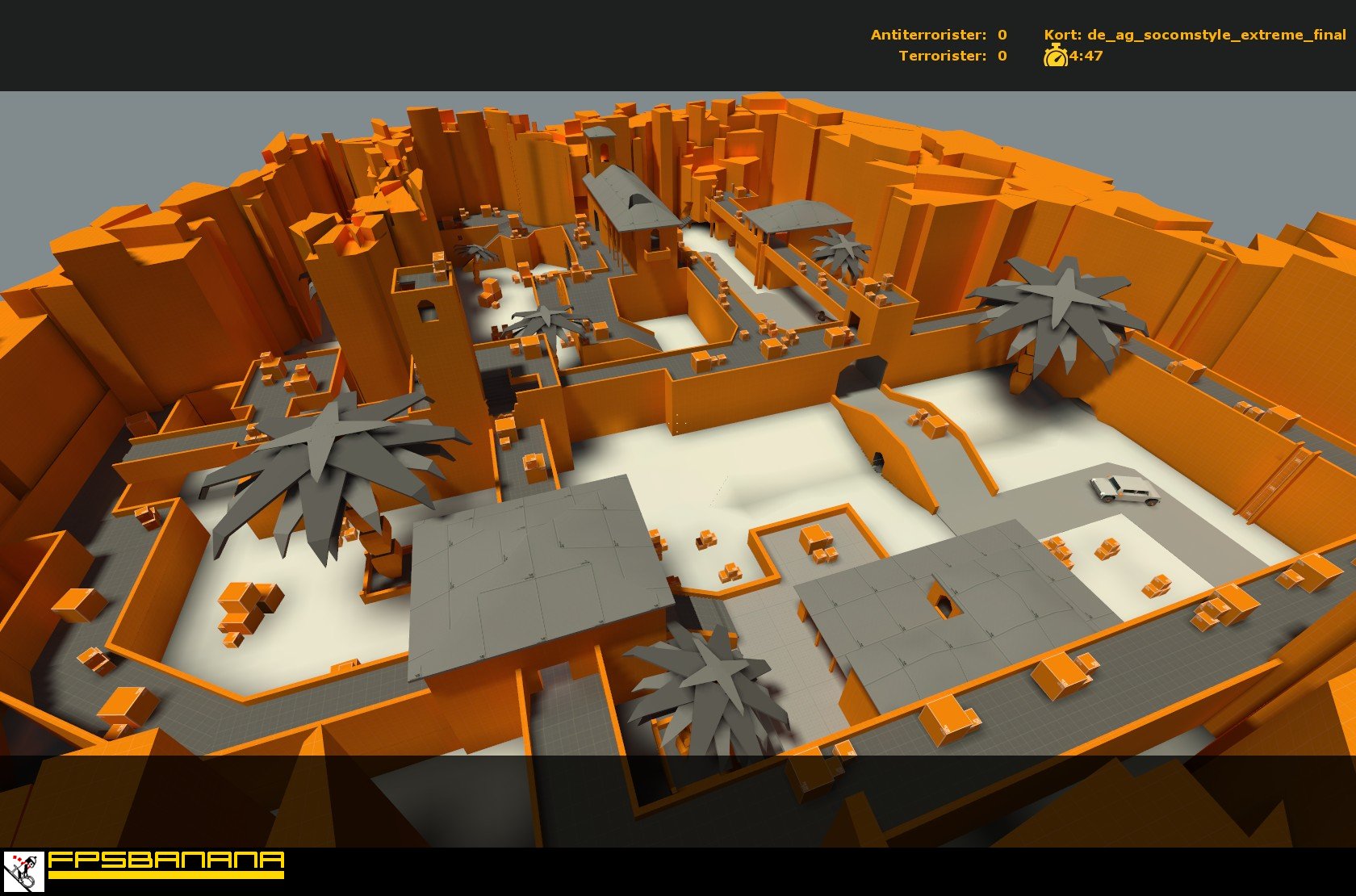Click the Antiterrorister score label
Image resolution: width=1356 pixels, height=896 pixels.
[x=928, y=35]
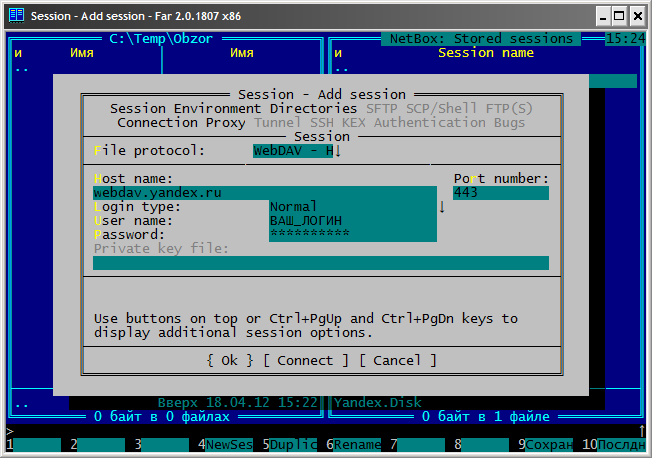Click the Host name input field

[x=264, y=193]
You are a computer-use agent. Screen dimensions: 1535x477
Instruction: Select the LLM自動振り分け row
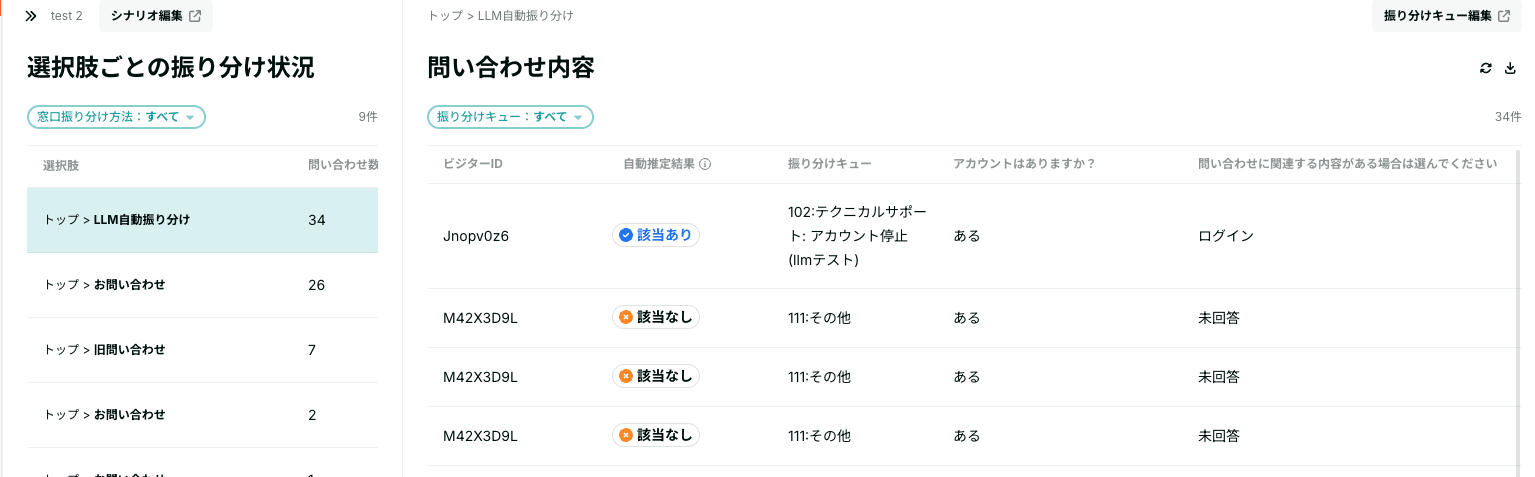pyautogui.click(x=202, y=220)
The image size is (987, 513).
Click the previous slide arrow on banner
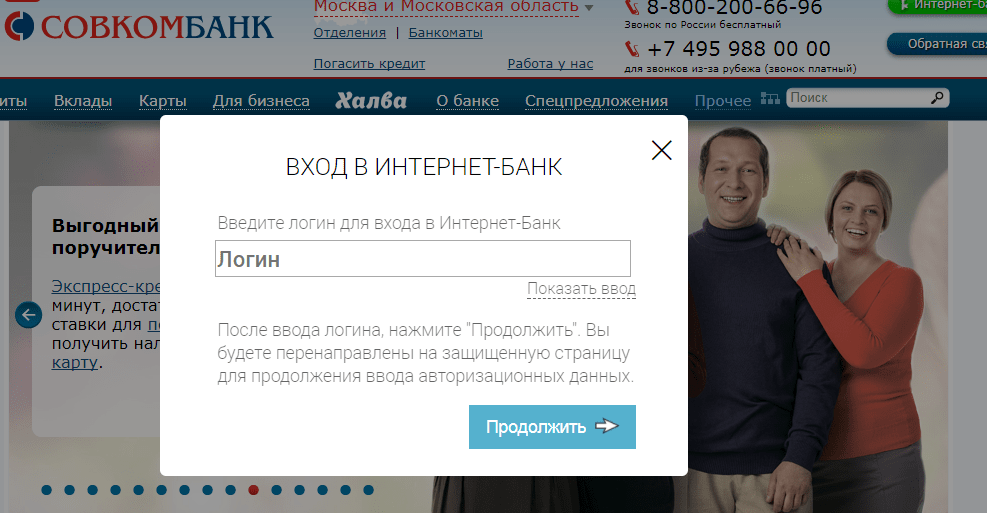[x=28, y=314]
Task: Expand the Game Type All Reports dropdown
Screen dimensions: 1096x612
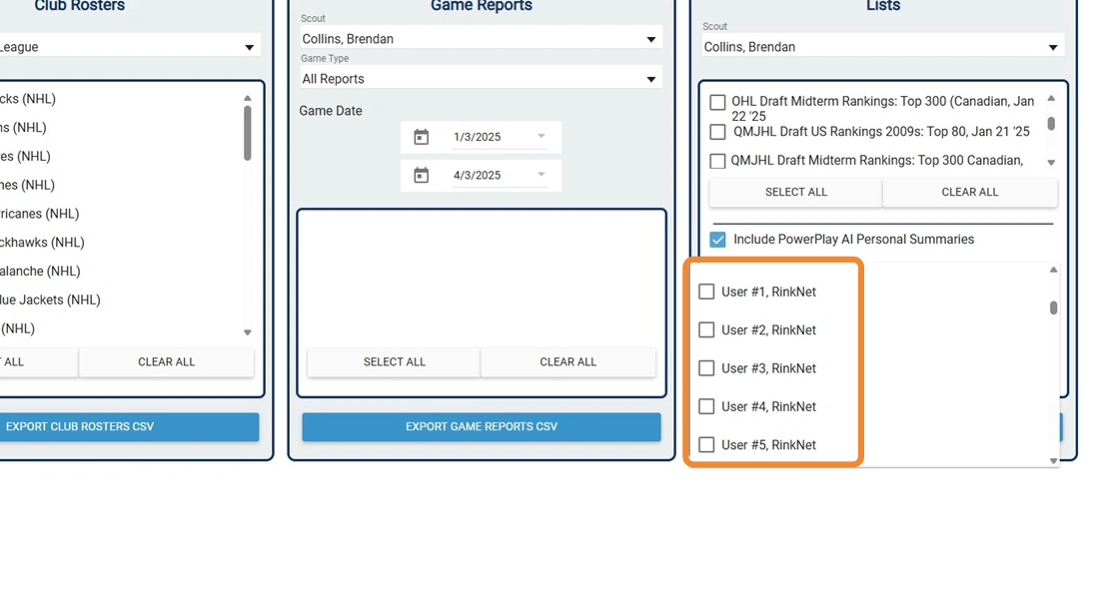Action: pos(651,79)
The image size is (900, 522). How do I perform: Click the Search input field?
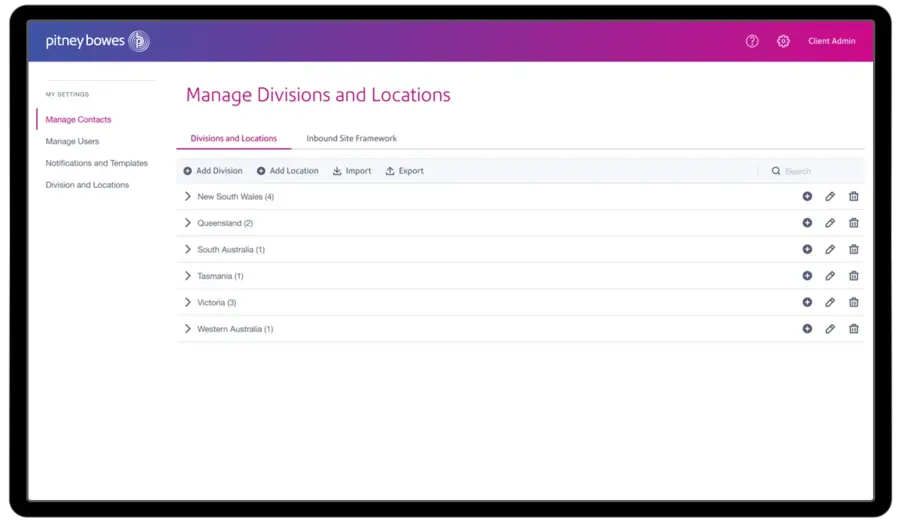815,171
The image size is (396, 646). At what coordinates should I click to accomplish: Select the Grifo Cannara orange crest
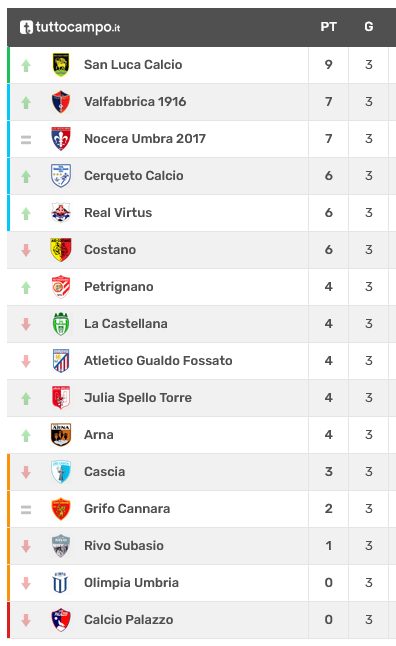[61, 509]
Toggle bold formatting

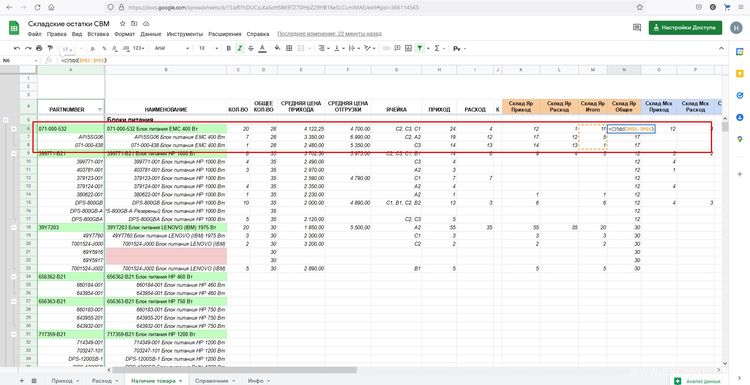pos(229,48)
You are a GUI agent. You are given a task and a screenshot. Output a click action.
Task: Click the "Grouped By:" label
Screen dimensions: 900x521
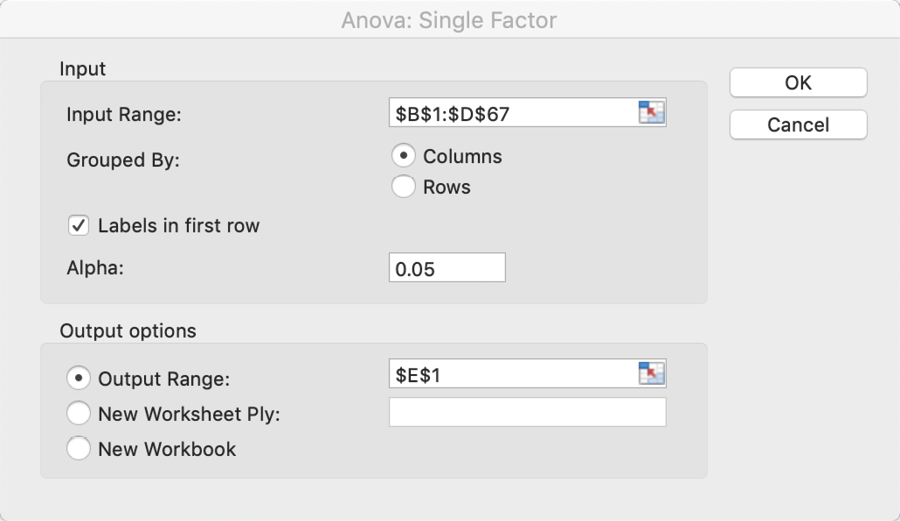123,160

• _DIRECTIONS FOR THIS TASK_: Using the records above, print exactly the lines between the ones containing "You are a computer-use" and "You are a GUI", inclusive, and nothing else; no pictures.

• _OUTPUT OF THE TASK_:
You are a computer-use agent. Screen dimensions: 1535x477
Instruction: Select the LLM自動振り分け row
pyautogui.click(x=202, y=220)
The image size is (987, 513).
Click the previous slide arrow on banner
[x=28, y=314]
Task: Expand the Game Type All Reports dropdown
Screen dimensions: 1096x612
Action: pos(651,79)
The image size is (900, 522). How do I perform: Click the Search input field?
815,171
The image size is (396, 646). At what coordinates should I click to accomplish: Select the Grifo Cannara orange crest
[61, 509]
Toggle bold formatting

pos(229,48)
You are a GUI agent. You are given a task and a screenshot. Output a click action.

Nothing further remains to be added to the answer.